WORK INSTRUCTIONS:
Lines from the top of the entries down to the line with "Click the Passwort input field" must be set down exactly as they stand, with both ends retained.

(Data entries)
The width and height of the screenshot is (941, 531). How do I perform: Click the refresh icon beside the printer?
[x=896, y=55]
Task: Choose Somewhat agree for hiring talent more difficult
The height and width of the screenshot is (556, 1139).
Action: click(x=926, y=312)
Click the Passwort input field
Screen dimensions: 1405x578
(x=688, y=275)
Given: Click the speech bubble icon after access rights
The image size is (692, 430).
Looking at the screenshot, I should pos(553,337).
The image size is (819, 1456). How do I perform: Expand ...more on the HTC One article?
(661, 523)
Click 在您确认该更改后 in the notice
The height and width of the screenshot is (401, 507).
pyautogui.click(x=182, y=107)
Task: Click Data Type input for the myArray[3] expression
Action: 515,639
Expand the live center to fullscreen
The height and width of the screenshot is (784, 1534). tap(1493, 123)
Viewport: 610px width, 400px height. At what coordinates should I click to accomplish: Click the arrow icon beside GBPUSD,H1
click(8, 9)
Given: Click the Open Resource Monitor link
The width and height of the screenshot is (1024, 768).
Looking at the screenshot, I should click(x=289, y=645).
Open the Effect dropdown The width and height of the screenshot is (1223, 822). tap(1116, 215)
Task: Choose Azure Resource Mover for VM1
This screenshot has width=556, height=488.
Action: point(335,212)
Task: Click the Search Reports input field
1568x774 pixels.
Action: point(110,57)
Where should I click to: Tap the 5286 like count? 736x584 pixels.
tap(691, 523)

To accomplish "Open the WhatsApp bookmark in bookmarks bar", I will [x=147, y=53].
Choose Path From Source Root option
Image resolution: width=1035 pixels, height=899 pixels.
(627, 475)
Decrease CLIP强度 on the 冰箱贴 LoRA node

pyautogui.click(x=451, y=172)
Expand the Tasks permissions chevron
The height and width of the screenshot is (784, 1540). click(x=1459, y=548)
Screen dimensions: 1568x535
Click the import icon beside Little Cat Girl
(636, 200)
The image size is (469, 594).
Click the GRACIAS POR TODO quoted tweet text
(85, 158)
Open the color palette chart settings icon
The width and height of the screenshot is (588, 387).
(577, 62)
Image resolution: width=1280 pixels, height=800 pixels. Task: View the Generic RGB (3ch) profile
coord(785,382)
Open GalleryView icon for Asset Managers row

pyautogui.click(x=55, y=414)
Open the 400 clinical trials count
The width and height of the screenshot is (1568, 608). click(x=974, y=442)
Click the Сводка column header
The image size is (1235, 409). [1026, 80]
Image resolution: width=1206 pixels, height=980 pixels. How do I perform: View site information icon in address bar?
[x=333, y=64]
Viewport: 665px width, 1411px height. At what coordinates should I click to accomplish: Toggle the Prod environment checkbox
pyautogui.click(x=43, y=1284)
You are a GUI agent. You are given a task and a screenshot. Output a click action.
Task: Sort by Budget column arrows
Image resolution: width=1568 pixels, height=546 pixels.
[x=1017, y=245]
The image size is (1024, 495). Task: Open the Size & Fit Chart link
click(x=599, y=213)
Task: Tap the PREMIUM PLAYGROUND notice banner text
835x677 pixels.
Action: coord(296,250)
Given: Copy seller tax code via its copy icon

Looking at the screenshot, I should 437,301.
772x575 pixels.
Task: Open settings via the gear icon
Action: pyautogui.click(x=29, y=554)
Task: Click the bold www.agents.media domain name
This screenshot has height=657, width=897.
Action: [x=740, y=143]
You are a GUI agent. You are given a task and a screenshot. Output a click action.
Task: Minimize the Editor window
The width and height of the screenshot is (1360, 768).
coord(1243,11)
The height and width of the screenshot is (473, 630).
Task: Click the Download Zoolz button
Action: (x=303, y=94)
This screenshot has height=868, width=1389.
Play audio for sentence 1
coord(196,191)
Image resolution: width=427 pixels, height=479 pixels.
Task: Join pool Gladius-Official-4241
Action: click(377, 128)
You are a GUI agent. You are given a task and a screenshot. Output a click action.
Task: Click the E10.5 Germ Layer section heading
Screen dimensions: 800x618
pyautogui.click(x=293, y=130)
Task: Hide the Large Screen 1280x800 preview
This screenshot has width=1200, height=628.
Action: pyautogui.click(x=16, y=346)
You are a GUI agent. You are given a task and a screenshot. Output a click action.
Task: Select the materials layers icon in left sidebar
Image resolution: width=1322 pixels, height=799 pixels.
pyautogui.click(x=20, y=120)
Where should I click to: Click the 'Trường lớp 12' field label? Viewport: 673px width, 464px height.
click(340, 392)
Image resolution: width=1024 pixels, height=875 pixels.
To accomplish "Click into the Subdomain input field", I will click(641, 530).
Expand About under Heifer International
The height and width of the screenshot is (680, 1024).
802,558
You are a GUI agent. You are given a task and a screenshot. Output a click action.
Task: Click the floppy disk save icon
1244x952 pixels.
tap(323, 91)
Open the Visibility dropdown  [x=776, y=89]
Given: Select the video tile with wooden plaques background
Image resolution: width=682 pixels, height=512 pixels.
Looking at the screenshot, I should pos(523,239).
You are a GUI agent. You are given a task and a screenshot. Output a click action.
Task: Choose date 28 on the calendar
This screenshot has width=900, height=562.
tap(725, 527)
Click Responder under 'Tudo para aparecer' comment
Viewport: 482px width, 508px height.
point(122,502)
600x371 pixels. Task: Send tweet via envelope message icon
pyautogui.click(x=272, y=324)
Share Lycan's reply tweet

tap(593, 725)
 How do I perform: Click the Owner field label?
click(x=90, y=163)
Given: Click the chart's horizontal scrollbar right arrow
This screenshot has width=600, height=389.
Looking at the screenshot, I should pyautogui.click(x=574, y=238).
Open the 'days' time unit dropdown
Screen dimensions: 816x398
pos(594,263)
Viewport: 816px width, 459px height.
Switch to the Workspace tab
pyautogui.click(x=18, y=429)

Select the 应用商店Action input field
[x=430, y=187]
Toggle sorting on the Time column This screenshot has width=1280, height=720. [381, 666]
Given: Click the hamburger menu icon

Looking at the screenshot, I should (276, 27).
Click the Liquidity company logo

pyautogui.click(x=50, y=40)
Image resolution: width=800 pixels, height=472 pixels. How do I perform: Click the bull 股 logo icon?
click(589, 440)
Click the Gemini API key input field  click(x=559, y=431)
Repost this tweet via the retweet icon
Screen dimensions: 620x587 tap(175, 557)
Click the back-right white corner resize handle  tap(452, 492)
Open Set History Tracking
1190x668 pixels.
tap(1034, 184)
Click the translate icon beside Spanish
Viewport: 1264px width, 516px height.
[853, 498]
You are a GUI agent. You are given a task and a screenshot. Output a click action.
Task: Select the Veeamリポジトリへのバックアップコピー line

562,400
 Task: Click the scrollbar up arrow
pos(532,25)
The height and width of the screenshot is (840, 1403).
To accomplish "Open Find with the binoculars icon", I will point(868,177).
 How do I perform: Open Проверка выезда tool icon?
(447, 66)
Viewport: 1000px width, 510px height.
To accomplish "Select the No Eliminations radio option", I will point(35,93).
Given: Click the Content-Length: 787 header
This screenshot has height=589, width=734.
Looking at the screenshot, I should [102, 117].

SOLUTION BELOW:
The width and height of the screenshot is (941, 531). How do I perform: Click the refresh icon beside the printer?
[x=896, y=55]
Task: Choose Somewhat agree for hiring talent more difficult
The height and width of the screenshot is (556, 1139).
Action: click(x=926, y=312)
Click the Passwort input field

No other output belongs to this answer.